Charles Floate: I think Google will probably move towards a stage where you need to be signed up with Webmaster Tools, Google Search Console or something similar to get verified and indexed.
I think they will move to a system where you effectively have to be signed up with Google to get into the index in the first place.
From there, I only really see a domain-level system working.
Google might say, “This domain is allowed in the index. Other domains are not.”
To get into that index, you may need to go through certain sign-ups, create a YouTube account or complete other verification steps.

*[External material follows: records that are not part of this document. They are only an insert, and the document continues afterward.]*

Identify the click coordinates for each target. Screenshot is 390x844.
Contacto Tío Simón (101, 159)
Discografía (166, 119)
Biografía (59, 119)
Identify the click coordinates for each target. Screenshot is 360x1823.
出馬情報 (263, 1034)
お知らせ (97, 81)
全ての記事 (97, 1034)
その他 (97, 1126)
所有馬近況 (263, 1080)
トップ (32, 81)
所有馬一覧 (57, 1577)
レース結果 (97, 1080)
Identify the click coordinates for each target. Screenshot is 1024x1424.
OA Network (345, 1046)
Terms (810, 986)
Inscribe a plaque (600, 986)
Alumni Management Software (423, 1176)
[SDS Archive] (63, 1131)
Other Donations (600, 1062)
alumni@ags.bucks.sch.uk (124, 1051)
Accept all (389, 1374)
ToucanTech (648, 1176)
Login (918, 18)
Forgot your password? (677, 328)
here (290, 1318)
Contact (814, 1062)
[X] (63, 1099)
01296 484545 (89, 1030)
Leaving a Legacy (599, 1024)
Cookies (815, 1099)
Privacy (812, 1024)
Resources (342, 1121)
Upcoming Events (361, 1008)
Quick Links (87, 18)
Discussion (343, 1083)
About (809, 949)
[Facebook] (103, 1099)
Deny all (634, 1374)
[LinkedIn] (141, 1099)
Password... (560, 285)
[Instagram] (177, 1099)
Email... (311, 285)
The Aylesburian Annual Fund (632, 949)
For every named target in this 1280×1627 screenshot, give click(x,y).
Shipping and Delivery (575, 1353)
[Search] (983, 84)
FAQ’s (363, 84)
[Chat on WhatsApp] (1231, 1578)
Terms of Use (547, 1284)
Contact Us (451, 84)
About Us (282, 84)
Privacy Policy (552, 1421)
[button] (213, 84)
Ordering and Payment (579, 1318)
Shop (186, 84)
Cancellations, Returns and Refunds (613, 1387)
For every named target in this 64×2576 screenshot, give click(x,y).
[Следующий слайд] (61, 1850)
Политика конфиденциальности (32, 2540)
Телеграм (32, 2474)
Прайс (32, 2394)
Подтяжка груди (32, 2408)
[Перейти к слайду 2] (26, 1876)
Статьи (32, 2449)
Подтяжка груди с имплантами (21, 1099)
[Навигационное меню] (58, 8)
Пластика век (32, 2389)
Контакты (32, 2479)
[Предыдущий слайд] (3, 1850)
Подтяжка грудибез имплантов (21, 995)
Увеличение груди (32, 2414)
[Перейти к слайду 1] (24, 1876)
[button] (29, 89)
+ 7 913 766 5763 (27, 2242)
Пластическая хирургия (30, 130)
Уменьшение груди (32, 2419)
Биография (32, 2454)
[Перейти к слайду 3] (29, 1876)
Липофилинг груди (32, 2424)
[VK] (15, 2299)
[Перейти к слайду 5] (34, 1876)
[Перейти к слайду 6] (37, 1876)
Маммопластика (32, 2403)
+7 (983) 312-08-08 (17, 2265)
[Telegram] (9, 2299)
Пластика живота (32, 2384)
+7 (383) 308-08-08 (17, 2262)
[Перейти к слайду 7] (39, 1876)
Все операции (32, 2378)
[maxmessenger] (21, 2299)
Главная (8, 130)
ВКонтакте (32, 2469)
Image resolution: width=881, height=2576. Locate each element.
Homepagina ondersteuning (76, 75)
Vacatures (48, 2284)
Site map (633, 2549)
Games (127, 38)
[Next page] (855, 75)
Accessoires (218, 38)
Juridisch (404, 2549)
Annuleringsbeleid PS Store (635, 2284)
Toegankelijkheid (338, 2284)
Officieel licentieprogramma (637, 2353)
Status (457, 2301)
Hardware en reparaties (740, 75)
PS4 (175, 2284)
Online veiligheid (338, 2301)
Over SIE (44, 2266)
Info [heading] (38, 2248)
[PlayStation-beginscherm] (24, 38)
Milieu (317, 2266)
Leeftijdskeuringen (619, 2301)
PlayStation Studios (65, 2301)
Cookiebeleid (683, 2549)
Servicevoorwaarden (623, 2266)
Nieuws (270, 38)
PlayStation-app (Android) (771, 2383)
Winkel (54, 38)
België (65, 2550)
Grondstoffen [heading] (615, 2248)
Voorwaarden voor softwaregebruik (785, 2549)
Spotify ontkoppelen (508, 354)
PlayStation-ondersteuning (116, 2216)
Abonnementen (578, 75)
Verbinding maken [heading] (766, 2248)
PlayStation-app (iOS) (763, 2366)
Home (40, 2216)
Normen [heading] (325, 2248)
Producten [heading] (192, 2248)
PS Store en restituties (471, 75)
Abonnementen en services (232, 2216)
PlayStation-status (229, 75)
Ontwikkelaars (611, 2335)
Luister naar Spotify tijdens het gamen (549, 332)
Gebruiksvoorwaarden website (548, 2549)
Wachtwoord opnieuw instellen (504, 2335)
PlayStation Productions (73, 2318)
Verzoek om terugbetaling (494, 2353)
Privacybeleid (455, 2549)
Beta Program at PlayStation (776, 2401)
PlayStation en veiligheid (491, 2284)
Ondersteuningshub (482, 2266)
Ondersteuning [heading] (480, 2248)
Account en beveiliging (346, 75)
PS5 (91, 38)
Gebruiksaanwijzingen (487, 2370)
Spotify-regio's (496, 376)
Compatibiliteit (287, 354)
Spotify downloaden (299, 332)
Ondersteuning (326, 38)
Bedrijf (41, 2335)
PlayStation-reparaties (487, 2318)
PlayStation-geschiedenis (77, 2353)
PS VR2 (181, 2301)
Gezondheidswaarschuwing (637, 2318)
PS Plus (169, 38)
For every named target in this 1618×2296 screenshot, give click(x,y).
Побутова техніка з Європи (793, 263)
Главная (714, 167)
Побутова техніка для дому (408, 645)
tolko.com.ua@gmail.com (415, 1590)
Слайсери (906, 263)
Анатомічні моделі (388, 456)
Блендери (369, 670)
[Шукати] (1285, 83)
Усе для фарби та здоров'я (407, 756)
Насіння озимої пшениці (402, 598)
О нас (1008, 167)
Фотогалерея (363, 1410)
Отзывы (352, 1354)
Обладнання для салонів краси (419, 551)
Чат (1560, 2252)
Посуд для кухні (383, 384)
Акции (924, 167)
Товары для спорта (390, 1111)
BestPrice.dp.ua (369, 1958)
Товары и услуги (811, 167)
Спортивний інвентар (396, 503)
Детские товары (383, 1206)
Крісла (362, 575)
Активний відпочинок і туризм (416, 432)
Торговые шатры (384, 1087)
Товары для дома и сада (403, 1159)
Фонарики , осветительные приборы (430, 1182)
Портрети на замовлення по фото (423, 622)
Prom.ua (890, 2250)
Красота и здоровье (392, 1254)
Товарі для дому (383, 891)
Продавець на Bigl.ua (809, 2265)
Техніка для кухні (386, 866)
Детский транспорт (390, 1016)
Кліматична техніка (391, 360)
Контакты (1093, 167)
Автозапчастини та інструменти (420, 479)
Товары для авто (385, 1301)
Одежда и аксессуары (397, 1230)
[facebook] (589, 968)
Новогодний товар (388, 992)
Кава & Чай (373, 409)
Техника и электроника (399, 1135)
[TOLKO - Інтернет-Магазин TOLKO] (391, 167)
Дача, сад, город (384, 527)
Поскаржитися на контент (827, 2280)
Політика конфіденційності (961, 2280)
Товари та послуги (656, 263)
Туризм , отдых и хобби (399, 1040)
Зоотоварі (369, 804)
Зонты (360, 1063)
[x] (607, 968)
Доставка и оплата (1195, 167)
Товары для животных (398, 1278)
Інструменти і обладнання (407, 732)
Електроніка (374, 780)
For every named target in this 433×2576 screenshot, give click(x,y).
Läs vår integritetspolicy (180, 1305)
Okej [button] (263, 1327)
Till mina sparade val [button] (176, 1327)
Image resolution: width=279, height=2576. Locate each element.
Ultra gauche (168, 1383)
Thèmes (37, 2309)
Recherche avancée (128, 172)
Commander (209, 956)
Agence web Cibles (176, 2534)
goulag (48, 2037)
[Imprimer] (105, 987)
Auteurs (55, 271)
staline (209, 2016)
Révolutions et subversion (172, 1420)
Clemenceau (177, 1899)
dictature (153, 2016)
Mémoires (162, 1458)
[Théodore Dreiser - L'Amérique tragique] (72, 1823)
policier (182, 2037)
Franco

Generally speaking, Google already weights certain sites higher.
I think those weights will keep increasing.
If the BBC is currently treated as a 0.5 and a small hobby blog is treated as a 0.05, the BBC might move closer to 0.9 while the hobby blog stays at 0.05.
Certain sources will become much more weighted and trusted, which I think will make parasite SEO even worse.
James Dooley: It is crazy how a lot of this points back to parasites.
Charles Floate: Exactly.
James Dooley: With regards to AI map packs, people might search for plumbers near me and get a Gemini AI Overview, then the Google Business Profile listings.
Do you think Google Business Profile listings will eventually be replaced with AI map packs?
Charles Floate: Yes.
It is already happening in the US and UK for certain industries and keywords.
James Dooley: Do you think it will become a blanket replacement?
Charles Floate: Google makes decisions based on profitability.
The AI map packs I have seen so far remove click-to-call from the organic result.
That means there is no organic click-to-call, only paid click-to-call.
That incentivises local businesses to spend more on ads.
If Google can profit from it, they will do it.
I definitely see AI map packs becoming the default experience.
Bear in mind, they currently only show one or two companies, whereas the traditional map pack usually shows three to six companies in the immediate view.
If Google can reduce the number of organic companies shown, remove their click-to-call ability and push users towards paid calls, then businesses will spend more on ads.
That also increases CPCs in local markets.
I see AI map packs rolling out quicker than AI Mode becoming the default.
James Dooley: Let us move on to AI Mode.
If AI Mode becomes the default, how will Google, as a business that wants profit, start doing PPC inside AI Mode?
Normally, there are four ads at the top and organic links underneath.
What do you think they will do in AI Mode, and why would they move to it unless they think it will be more profitable?
Charles Floate: AI Mode, based on their initial research, keeps users inside Google’s ecosystem for much longer than traditional search.
If users spend more time in that ecosystem, Google has more ability to monetise them.
The ad system used in chat mode or AI Mode will likely be dynamic.
It will probably work around positive and negative words.
You will put in the positive words you want people to prompt into it, then add location, device, age and similar targeting options.
Also, in an AI Mode experience, more people will likely be logged in, so targeting becomes even easier for the ads department.
Ads will probably display dynamically.
Bidding may remain similar, but I am not sure whether quality score will move over.
It might not, which could allow Google to increase CPC bidding even more.
I see it becoming more like a dynamic ad display network than traditional keyword-based CPC bidding.
James Dooley: Guys, I hope you enjoyed this episode on how AI is disrupting Google search.
Leave a comment in the comment section with your thoughts on how AI will further disrupt Google search, Bing search and search engines more widely.
Charles Floate, it has been an absolute pleasure.